(Stored items)
■ ■ ■ ■ ■ ■ ■
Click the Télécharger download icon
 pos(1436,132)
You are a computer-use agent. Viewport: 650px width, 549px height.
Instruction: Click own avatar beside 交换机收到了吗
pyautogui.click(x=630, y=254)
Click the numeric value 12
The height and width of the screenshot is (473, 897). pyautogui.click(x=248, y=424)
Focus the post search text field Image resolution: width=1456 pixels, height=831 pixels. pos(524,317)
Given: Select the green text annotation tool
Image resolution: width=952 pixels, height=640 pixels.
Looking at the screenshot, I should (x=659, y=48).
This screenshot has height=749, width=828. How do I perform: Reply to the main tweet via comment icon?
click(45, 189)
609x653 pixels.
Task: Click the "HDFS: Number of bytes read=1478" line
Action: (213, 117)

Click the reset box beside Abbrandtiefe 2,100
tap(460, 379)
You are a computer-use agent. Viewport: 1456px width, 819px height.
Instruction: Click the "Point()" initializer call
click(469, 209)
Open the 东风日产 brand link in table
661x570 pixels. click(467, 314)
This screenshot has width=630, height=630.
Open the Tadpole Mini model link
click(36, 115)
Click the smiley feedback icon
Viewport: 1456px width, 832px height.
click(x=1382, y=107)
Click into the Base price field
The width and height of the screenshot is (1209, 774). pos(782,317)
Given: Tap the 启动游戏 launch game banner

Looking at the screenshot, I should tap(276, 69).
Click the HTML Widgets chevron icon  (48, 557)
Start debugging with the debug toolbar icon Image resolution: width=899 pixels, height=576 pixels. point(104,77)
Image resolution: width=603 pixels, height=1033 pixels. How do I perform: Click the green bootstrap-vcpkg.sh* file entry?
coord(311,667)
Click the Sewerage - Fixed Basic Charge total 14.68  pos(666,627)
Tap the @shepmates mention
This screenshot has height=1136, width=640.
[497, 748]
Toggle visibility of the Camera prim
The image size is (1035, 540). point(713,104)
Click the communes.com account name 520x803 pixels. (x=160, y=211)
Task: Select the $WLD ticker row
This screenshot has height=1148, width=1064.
■ ■ ■ ■ ■ ■ ■
[ACTION ITEM]:
Go through the data and return every record exactly.

[RESPONSE AREA]:
Click the Télécharger download icon
 pos(1436,132)
You are a computer-use agent. Viewport: 650px width, 549px height.
Instruction: Click own avatar beside 交换机收到了吗
pyautogui.click(x=630, y=254)
Click the numeric value 12
The height and width of the screenshot is (473, 897). pyautogui.click(x=248, y=424)
Focus the post search text field Image resolution: width=1456 pixels, height=831 pixels. pos(524,317)
Given: Select the green text annotation tool
Image resolution: width=952 pixels, height=640 pixels.
Looking at the screenshot, I should (x=659, y=48).
This screenshot has height=749, width=828. How do I perform: Reply to the main tweet via comment icon?
click(45, 189)
609x653 pixels.
Task: Click the "HDFS: Number of bytes read=1478" line
Action: (213, 117)

Click the reset box beside Abbrandtiefe 2,100
tap(460, 379)
You are a computer-use agent. Viewport: 1456px width, 819px height.
Instruction: Click the "Point()" initializer call
click(469, 209)
Open the 东风日产 brand link in table
661x570 pixels. click(467, 314)
This screenshot has width=630, height=630.
Open the Tadpole Mini model link
click(36, 115)
Click the smiley feedback icon
Viewport: 1456px width, 832px height.
click(x=1382, y=107)
Click into the Base price field
The width and height of the screenshot is (1209, 774). pos(782,317)
Given: Tap the 启动游戏 launch game banner

Looking at the screenshot, I should tap(276, 69).
Click the HTML Widgets chevron icon  (48, 557)
Start debugging with the debug toolbar icon Image resolution: width=899 pixels, height=576 pixels. point(104,77)
Image resolution: width=603 pixels, height=1033 pixels. How do I perform: Click the green bootstrap-vcpkg.sh* file entry?
coord(311,667)
Click the Sewerage - Fixed Basic Charge total 14.68  pos(666,627)
Tap the @shepmates mention
This screenshot has height=1136, width=640.
[497, 748]
Toggle visibility of the Camera prim
The image size is (1035, 540). point(713,104)
Click the communes.com account name 520x803 pixels. (x=160, y=211)
Task: Select the $WLD ticker row
This screenshot has height=1148, width=1064.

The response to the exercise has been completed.